The researchers say there is now consensus between gradualists and shock therapy advocates on another key point: some countries — like the Czech Republic — were more predisposed to restructure their economies more effectively and achieve competitiveness in globalized markets because of their particular historical and cultural legacies.

“Despite this concession, shock therapists continued to assert that faster and more extensive reforms lead to better performance. They therefore claimed their initial theories were not in need of fundamental revision.
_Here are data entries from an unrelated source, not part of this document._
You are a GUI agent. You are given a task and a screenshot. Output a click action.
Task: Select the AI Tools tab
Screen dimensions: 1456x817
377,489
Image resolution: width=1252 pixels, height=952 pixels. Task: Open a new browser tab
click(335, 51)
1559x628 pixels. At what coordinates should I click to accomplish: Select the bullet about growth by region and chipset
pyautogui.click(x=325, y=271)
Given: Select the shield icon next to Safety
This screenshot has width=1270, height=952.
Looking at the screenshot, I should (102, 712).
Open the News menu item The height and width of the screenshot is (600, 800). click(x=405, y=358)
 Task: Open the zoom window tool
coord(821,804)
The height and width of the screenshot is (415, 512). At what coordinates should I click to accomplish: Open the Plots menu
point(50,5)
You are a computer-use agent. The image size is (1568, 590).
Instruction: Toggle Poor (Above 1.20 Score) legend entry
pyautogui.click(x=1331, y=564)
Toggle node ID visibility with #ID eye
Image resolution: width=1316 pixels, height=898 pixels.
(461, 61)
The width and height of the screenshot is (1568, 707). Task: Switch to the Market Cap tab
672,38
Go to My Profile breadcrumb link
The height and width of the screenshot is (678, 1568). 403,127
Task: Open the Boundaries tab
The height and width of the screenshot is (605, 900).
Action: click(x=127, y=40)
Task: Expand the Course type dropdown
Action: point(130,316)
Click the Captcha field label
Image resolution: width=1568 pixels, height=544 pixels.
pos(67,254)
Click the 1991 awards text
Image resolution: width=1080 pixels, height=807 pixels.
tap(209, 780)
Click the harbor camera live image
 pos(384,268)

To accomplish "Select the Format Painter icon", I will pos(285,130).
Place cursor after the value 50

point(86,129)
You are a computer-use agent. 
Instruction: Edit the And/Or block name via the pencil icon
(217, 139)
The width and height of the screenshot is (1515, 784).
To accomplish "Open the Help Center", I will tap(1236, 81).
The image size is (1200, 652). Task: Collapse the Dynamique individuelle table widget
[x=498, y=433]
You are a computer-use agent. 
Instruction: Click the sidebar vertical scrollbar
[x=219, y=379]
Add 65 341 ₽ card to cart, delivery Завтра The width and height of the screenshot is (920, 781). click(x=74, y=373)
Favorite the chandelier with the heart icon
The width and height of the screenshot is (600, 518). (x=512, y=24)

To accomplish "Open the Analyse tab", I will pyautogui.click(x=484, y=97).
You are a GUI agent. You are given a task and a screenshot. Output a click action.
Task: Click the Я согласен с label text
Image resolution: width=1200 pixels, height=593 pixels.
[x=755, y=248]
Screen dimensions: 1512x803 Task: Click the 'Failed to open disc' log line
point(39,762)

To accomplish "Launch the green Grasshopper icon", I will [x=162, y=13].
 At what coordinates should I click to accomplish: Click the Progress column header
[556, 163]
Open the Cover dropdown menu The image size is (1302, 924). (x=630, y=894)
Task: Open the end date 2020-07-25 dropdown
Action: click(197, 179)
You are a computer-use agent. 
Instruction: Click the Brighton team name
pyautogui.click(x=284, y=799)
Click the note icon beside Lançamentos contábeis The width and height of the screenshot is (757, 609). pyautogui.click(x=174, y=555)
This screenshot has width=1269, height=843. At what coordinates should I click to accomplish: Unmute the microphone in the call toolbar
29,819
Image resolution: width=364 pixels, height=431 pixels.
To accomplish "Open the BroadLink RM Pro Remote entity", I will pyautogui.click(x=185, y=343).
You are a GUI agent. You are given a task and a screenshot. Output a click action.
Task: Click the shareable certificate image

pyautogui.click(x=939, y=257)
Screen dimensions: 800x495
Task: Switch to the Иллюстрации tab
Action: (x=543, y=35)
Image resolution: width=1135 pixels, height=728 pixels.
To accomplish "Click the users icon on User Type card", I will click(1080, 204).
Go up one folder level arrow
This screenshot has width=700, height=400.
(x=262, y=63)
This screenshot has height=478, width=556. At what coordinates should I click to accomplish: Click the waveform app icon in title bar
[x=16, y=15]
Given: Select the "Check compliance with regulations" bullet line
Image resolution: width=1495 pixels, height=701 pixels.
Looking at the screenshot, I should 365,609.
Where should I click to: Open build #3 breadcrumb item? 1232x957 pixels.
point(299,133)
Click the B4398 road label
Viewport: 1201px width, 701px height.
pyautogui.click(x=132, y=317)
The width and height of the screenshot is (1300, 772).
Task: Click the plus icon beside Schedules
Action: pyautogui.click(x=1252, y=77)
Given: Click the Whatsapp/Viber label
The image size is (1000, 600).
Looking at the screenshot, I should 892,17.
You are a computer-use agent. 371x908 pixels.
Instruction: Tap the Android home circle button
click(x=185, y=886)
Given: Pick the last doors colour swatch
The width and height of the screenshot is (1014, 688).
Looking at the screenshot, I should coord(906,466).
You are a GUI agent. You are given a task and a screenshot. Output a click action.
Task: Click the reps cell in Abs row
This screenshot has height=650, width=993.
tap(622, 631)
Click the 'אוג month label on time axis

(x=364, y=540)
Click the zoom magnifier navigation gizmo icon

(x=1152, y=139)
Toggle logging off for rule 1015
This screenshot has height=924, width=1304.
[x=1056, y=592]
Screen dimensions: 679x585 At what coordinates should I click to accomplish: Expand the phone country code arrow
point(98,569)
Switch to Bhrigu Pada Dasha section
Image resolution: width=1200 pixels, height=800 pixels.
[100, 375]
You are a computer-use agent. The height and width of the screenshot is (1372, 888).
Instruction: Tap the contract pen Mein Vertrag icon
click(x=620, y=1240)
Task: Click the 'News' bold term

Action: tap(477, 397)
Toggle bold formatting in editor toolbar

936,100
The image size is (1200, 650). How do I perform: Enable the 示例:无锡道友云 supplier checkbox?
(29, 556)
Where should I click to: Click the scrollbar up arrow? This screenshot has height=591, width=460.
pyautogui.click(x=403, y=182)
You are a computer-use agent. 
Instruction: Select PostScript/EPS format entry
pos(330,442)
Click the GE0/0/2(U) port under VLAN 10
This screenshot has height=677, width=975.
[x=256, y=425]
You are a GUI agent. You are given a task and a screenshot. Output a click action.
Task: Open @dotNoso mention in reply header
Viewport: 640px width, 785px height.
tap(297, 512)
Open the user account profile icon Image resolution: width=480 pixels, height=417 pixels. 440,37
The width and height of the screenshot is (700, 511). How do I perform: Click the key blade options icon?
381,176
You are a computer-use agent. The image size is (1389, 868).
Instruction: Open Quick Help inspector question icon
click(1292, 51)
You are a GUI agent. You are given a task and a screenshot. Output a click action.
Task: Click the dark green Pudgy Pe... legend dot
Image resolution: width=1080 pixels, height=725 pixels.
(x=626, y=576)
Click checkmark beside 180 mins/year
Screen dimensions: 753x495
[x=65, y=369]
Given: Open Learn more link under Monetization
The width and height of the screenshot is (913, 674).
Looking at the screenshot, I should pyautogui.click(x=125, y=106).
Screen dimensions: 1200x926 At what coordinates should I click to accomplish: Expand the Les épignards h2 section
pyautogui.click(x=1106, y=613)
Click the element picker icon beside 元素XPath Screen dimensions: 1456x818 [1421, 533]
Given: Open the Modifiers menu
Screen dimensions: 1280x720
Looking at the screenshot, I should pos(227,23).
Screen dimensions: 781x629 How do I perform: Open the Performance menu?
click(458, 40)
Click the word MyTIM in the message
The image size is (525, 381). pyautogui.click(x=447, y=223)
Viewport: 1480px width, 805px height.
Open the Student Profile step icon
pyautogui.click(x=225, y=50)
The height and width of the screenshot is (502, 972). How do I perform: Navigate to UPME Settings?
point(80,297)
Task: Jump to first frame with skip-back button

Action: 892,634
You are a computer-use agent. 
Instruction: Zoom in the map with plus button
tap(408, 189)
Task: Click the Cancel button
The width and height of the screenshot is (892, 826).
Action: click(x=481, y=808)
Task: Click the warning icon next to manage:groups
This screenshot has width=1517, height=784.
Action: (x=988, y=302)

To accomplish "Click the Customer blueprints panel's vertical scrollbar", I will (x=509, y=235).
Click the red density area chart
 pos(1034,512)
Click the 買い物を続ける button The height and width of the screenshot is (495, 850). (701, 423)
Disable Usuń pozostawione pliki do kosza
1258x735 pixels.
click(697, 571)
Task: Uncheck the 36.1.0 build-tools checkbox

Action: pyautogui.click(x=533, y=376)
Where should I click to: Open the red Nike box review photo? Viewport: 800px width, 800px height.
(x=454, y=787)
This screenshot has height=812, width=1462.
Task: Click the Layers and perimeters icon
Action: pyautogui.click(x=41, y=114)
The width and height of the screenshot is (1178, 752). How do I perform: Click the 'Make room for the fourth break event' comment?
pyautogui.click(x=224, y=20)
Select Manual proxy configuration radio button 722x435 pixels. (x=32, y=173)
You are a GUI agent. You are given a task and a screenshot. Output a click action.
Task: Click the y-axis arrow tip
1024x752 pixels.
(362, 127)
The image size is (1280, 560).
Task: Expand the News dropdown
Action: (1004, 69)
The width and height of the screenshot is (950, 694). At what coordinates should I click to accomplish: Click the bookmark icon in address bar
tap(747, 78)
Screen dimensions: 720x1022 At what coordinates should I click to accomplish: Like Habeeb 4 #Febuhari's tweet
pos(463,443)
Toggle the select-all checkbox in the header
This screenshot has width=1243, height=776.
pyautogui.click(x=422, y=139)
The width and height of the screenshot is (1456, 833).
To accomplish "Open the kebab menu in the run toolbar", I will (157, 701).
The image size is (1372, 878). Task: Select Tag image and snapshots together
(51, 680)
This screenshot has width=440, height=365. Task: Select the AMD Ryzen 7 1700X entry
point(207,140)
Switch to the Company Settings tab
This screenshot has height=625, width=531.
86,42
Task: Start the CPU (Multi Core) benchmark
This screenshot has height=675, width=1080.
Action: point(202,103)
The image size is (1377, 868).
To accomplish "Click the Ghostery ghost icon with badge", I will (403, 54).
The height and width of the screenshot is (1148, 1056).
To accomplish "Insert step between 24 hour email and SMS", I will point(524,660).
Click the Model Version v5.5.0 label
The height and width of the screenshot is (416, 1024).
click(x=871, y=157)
Instead, they argued that variation in performance could be explained by a combination of initial conditions and insufficient implementation of reforms,” the researchers say.

For example John Nellis, a senior manager in the World Bank's Private Sector Development Department, argued in 2008 that countries are “better off after the flawed privatizations they carried out than they would have been had they avoided or delayed divestiture.”

According to the Cambridge and Harvard researchers, however, countries that proceeded more gradually in creating a private sector, such as Poland and Slovenia, are now much closer to the “Western capitalist ideal,” enjoying a relative separation of politics and economics rather than “crony or political capitalism.”

“To be sure, we are not claiming that mass privatization is the only path to post-communist patrimonialism (Bulgaria, for instance, constitutes a clear case of patrimonial capitalism but did not implement a mass privatization program). Yet by contributing to a fiscal crisis and creating severe governance problems, mass privatization certainly provided a fertile ground for activities conducive to patrimonialism (e.g., funneling assets, official corruption, solicitation of kickbacks, and privatizing the means of administration).”